BACKGROUND OF THE INVENTION
The present invention relates to methods for treating waste pickle liquor solutions and, in particular, to methods for treating waste pickle liquor solutions to reduce silica concentrations therein.
In the manufacture of steel, surface scale formed during the rolling process is generally removed by means of a concentrated sulfuric or hydrochloric acid solution known as pickle liquor. The treatment of such waste pickle liquor can pose significant environmental challenges.
One of the materials which generally needs to be removed from waste pickle liquor consists of silica.
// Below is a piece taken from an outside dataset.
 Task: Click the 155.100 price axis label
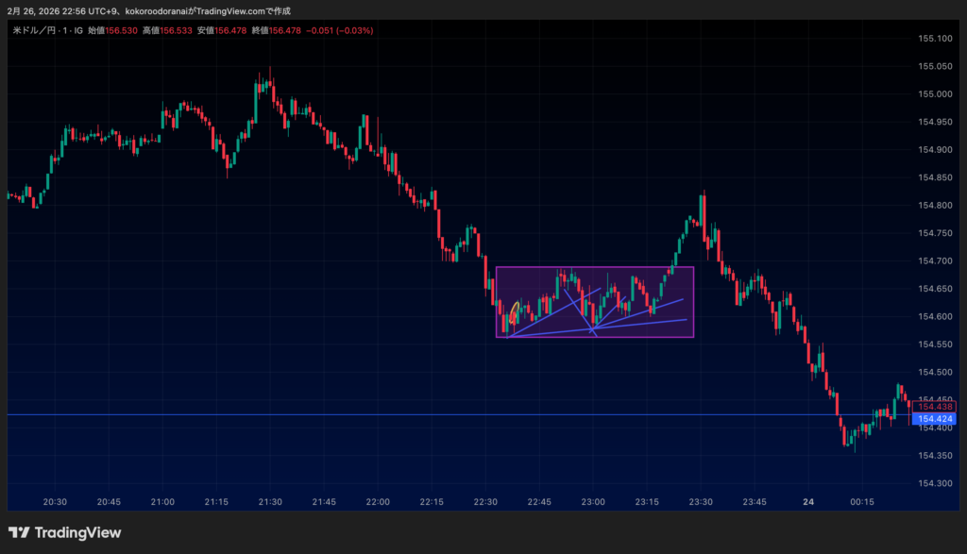click(934, 39)
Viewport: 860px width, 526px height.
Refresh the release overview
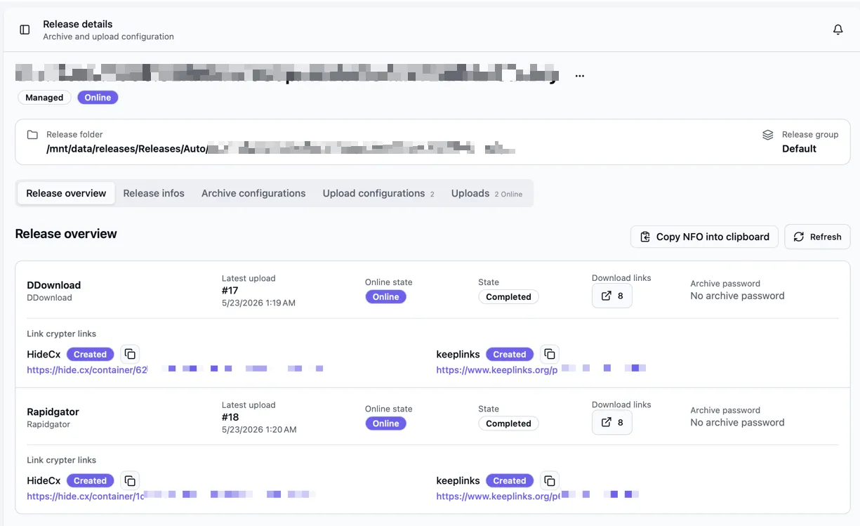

Heretofore silica has been removed by chemical precipitation, but such chemical precipitation processes may be both expensive and time consuming.
It is, therefore, the object of the present invention to remove suspended and colloidal silica from waste pickle liquor by means of a less expensive physical separation process.
SUMMARY OF THE INVENTION
In the method of the present invention, waste pickle liquor or concentrated waste pickle liquor is treated by first adding a flocculating agent which is preferably an anionic or cationic polymer to the pickle liquor solution to a concentration from a 20 ppm to 100 ppm and allowing suspended or colloidal silica in the pickle liquor solution to begin to flocculate for a period of 15 minutes to 1 hour to a diameter of from about 0.5 to 2.0 microns. A flocculating agent which is preferably an anionic or cationic polymer is again added to the pickle liquor solution until the concentration of that second flocculating agent is from 5 ppm to 30 ppm, and the suspended or colloidal silica is allowed to further flocculate for another 15 minutes to 1 hour to a diameter of from about 25 to 100 microns. The floccules are then removed from the pickle liquor solution by filtering or other physical separation technique.





BRIEF DESCRIPTION OF THE DRAWING
The method of the present invention is further described with reference to the attached drawing which is a schematic representation of apparatus in which a preferred embodiment of the method may be carried out.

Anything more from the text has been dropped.